Take the entries that follow and write them out again, word for word.

** Opening Dataset block **

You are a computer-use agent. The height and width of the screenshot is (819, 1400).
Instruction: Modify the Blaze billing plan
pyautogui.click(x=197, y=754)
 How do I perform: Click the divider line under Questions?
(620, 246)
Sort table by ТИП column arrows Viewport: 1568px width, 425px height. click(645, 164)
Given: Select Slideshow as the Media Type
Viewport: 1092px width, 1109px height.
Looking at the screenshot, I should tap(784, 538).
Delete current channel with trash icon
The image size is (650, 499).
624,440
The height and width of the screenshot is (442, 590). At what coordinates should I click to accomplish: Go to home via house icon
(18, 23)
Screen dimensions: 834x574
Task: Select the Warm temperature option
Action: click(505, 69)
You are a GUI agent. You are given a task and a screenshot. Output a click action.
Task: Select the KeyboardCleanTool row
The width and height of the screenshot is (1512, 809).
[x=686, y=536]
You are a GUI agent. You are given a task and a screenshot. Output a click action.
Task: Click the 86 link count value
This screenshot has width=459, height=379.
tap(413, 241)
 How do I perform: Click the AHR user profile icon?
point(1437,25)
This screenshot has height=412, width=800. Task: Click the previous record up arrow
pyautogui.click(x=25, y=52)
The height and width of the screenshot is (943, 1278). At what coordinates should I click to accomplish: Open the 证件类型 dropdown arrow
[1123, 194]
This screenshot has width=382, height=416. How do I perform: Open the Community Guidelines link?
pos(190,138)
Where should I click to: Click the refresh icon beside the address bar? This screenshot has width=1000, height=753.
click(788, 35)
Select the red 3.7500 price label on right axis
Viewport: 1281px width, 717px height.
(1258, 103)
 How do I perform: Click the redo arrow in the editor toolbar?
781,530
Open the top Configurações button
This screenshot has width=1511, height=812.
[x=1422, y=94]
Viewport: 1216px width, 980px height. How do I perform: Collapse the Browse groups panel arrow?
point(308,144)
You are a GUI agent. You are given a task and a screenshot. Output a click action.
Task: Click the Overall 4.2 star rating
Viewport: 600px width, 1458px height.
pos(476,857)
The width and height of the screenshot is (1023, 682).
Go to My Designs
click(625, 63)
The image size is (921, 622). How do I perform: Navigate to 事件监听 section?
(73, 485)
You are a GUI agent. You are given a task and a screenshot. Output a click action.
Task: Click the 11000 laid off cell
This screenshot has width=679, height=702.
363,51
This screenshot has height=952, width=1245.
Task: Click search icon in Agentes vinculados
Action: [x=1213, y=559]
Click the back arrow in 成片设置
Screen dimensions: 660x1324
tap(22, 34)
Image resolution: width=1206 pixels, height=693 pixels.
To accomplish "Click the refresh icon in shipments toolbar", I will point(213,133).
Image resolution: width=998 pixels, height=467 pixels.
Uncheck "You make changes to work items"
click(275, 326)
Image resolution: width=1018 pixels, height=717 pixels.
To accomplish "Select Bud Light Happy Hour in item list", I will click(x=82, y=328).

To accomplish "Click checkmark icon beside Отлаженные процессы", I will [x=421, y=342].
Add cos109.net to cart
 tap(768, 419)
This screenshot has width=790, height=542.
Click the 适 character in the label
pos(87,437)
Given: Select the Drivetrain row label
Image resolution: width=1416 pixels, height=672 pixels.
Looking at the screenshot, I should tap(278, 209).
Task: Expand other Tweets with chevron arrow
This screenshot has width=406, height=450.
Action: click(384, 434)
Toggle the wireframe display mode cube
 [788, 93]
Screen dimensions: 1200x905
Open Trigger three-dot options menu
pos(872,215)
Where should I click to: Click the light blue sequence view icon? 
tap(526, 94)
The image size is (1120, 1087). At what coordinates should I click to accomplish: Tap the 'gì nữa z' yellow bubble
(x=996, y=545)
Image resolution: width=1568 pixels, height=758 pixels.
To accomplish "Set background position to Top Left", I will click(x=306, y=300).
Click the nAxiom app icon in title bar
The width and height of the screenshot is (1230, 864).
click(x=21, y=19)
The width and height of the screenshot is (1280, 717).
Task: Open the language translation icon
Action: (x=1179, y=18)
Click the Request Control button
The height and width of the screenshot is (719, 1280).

** Closing Dataset block **

> [The answer]
You are a computer-use agent. The height and width of the screenshot is (819, 1400).
Instruction: Modify the Blaze billing plan
pyautogui.click(x=197, y=754)
 How do I perform: Click the divider line under Questions?
(620, 246)
Sort table by ТИП column arrows Viewport: 1568px width, 425px height. click(645, 164)
Given: Select Slideshow as the Media Type
Viewport: 1092px width, 1109px height.
Looking at the screenshot, I should tap(784, 538).
Delete current channel with trash icon
The image size is (650, 499).
624,440
The height and width of the screenshot is (442, 590). At what coordinates should I click to accomplish: Go to home via house icon
(18, 23)
Screen dimensions: 834x574
Task: Select the Warm temperature option
Action: click(505, 69)
You are a GUI agent. You are given a task and a screenshot. Output a click action.
Task: Select the KeyboardCleanTool row
The width and height of the screenshot is (1512, 809).
[x=686, y=536]
You are a GUI agent. You are given a task and a screenshot. Output a click action.
Task: Click the 86 link count value
This screenshot has width=459, height=379.
tap(413, 241)
 How do I perform: Click the AHR user profile icon?
point(1437,25)
This screenshot has height=412, width=800. Task: Click the previous record up arrow
pyautogui.click(x=25, y=52)
The height and width of the screenshot is (943, 1278). At what coordinates should I click to accomplish: Open the 证件类型 dropdown arrow
[1123, 194]
This screenshot has width=382, height=416. How do I perform: Open the Community Guidelines link?
pos(190,138)
Where should I click to: Click the refresh icon beside the address bar? This screenshot has width=1000, height=753.
click(788, 35)
Select the red 3.7500 price label on right axis
Viewport: 1281px width, 717px height.
(1258, 103)
 How do I perform: Click the redo arrow in the editor toolbar?
781,530
Open the top Configurações button
This screenshot has width=1511, height=812.
[x=1422, y=94]
Viewport: 1216px width, 980px height. How do I perform: Collapse the Browse groups panel arrow?
point(308,144)
You are a GUI agent. You are given a task and a screenshot. Output a click action.
Task: Click the Overall 4.2 star rating
Viewport: 600px width, 1458px height.
pos(476,857)
The width and height of the screenshot is (1023, 682).
Go to My Designs
click(625, 63)
The image size is (921, 622). How do I perform: Navigate to 事件监听 section?
(73, 485)
You are a GUI agent. You are given a task and a screenshot. Output a click action.
Task: Click the 11000 laid off cell
This screenshot has width=679, height=702.
363,51
This screenshot has height=952, width=1245.
Task: Click search icon in Agentes vinculados
Action: [x=1213, y=559]
Click the back arrow in 成片设置
Screen dimensions: 660x1324
tap(22, 34)
Image resolution: width=1206 pixels, height=693 pixels.
To accomplish "Click the refresh icon in shipments toolbar", I will point(213,133).
Image resolution: width=998 pixels, height=467 pixels.
Uncheck "You make changes to work items"
click(275, 326)
Image resolution: width=1018 pixels, height=717 pixels.
To accomplish "Select Bud Light Happy Hour in item list", I will click(x=82, y=328).

To accomplish "Click checkmark icon beside Отлаженные процессы", I will [x=421, y=342].
Add cos109.net to cart
 tap(768, 419)
This screenshot has width=790, height=542.
Click the 适 character in the label
pos(87,437)
Given: Select the Drivetrain row label
Image resolution: width=1416 pixels, height=672 pixels.
Looking at the screenshot, I should tap(278, 209).
Task: Expand other Tweets with chevron arrow
This screenshot has width=406, height=450.
Action: click(384, 434)
Toggle the wireframe display mode cube
 [788, 93]
Screen dimensions: 1200x905
Open Trigger three-dot options menu
pos(872,215)
Where should I click to: Click the light blue sequence view icon? 
tap(526, 94)
The image size is (1120, 1087). At what coordinates should I click to accomplish: Tap the 'gì nữa z' yellow bubble
(x=996, y=545)
Image resolution: width=1568 pixels, height=758 pixels.
To accomplish "Set background position to Top Left", I will click(x=306, y=300).
Click the nAxiom app icon in title bar
The width and height of the screenshot is (1230, 864).
click(x=21, y=19)
The width and height of the screenshot is (1280, 717).
Task: Open the language translation icon
Action: (x=1179, y=18)
Click the Request Control button
The height and width of the screenshot is (719, 1280).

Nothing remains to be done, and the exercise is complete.